§ **Task to complete**
Give back exactly the lines of the entries below from the line with "Screen dimensions: 989x608" to the line with "Highlight the File size : 5.16 GiB row", inclusive, and only those.

§ **Records shown**
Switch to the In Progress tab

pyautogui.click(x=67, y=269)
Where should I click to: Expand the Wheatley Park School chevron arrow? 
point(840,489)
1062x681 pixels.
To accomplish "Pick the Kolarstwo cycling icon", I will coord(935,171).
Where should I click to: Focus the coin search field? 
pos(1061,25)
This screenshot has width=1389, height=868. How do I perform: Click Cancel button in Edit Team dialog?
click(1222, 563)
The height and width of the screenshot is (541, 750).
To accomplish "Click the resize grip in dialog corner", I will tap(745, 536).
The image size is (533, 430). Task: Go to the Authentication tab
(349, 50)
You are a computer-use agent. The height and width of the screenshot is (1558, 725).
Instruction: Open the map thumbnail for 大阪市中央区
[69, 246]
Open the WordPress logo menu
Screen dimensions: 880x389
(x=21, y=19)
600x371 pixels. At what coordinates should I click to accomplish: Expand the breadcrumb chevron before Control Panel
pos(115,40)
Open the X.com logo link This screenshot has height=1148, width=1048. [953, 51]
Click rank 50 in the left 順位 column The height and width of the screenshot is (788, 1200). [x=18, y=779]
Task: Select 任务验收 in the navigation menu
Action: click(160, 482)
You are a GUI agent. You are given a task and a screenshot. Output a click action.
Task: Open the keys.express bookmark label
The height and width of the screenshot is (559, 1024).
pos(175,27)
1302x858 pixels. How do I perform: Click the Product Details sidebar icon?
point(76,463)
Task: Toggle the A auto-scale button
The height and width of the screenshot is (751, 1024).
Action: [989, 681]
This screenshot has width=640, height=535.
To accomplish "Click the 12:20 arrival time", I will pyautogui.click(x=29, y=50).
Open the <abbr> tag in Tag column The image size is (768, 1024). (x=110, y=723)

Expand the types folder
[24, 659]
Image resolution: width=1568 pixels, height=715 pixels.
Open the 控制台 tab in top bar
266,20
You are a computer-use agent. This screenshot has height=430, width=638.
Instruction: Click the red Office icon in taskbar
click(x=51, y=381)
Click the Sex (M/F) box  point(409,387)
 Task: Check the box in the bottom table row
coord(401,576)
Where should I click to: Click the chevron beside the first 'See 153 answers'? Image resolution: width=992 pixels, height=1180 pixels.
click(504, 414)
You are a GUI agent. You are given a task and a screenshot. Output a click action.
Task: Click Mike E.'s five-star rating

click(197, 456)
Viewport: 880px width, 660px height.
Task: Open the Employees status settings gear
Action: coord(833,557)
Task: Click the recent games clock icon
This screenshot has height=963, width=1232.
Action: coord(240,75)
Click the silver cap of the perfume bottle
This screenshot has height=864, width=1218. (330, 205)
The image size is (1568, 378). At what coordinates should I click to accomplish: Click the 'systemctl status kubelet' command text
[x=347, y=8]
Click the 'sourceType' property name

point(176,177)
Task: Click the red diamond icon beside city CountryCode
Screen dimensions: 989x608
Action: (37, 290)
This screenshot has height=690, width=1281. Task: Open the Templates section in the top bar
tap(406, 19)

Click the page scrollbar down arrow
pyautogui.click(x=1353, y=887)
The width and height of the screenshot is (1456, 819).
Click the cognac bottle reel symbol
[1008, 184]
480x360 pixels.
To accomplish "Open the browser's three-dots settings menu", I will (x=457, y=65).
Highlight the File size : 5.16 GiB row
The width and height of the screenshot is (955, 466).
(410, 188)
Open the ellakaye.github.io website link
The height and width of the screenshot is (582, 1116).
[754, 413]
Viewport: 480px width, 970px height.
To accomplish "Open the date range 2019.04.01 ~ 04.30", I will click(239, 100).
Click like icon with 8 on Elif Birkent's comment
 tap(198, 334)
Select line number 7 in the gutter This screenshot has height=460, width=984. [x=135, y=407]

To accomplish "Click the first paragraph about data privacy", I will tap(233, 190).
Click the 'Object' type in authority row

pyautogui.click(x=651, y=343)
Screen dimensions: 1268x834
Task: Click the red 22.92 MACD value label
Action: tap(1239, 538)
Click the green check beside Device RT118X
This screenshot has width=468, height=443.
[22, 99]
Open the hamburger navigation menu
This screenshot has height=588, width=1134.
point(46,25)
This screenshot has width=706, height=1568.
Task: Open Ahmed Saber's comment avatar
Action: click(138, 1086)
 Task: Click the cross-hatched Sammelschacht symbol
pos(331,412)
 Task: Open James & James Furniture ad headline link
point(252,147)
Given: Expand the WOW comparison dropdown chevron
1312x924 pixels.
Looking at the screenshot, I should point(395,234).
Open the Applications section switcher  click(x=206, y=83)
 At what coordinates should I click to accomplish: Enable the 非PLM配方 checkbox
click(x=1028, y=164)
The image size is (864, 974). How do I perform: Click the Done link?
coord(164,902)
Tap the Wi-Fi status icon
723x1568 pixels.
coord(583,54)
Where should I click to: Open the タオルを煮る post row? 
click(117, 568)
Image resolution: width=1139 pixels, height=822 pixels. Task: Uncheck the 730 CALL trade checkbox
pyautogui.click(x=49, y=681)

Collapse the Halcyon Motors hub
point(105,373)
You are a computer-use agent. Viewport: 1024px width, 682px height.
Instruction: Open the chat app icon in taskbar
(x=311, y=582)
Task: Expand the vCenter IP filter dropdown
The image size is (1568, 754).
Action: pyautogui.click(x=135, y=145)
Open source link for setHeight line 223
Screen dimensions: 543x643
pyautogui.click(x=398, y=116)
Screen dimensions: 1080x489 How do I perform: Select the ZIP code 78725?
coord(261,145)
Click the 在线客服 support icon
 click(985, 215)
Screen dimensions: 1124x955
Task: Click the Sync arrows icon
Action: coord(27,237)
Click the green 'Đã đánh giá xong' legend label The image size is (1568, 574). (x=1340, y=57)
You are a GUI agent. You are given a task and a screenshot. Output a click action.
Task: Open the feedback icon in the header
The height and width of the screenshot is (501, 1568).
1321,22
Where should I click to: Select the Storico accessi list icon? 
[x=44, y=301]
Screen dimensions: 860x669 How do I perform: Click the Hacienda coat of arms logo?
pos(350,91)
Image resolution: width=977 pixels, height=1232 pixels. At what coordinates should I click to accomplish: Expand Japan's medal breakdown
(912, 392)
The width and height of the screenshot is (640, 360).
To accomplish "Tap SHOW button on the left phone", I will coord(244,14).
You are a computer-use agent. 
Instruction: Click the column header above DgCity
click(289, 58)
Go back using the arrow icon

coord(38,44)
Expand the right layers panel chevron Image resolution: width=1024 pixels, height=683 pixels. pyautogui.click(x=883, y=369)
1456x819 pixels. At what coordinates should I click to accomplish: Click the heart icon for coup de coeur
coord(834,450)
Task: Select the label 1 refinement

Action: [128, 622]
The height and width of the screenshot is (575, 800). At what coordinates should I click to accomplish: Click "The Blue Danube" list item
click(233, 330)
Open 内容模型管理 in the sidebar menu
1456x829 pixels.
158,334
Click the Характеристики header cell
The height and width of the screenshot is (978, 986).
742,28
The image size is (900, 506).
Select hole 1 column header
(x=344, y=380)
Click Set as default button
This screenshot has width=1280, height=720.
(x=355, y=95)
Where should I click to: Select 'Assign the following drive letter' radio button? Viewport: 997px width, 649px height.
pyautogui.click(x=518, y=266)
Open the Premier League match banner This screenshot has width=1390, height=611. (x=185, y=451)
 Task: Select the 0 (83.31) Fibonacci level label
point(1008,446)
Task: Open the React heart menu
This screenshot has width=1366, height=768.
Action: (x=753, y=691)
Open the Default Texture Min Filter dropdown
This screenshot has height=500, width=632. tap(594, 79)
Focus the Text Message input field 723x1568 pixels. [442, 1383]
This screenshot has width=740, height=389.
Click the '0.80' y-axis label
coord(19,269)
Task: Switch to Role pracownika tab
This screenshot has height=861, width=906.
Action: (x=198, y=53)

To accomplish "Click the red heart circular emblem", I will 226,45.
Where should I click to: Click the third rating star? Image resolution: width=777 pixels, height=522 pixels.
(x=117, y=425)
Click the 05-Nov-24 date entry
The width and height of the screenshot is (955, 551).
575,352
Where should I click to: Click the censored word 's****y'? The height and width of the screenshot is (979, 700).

§ **Solution for this exercise**
Screen dimensions: 989x608
Action: (37, 290)
This screenshot has height=690, width=1281. Task: Open the Templates section in the top bar
tap(406, 19)

Click the page scrollbar down arrow
pyautogui.click(x=1353, y=887)
The width and height of the screenshot is (1456, 819).
Click the cognac bottle reel symbol
[1008, 184]
480x360 pixels.
To accomplish "Open the browser's three-dots settings menu", I will (x=457, y=65).
Highlight the File size : 5.16 GiB row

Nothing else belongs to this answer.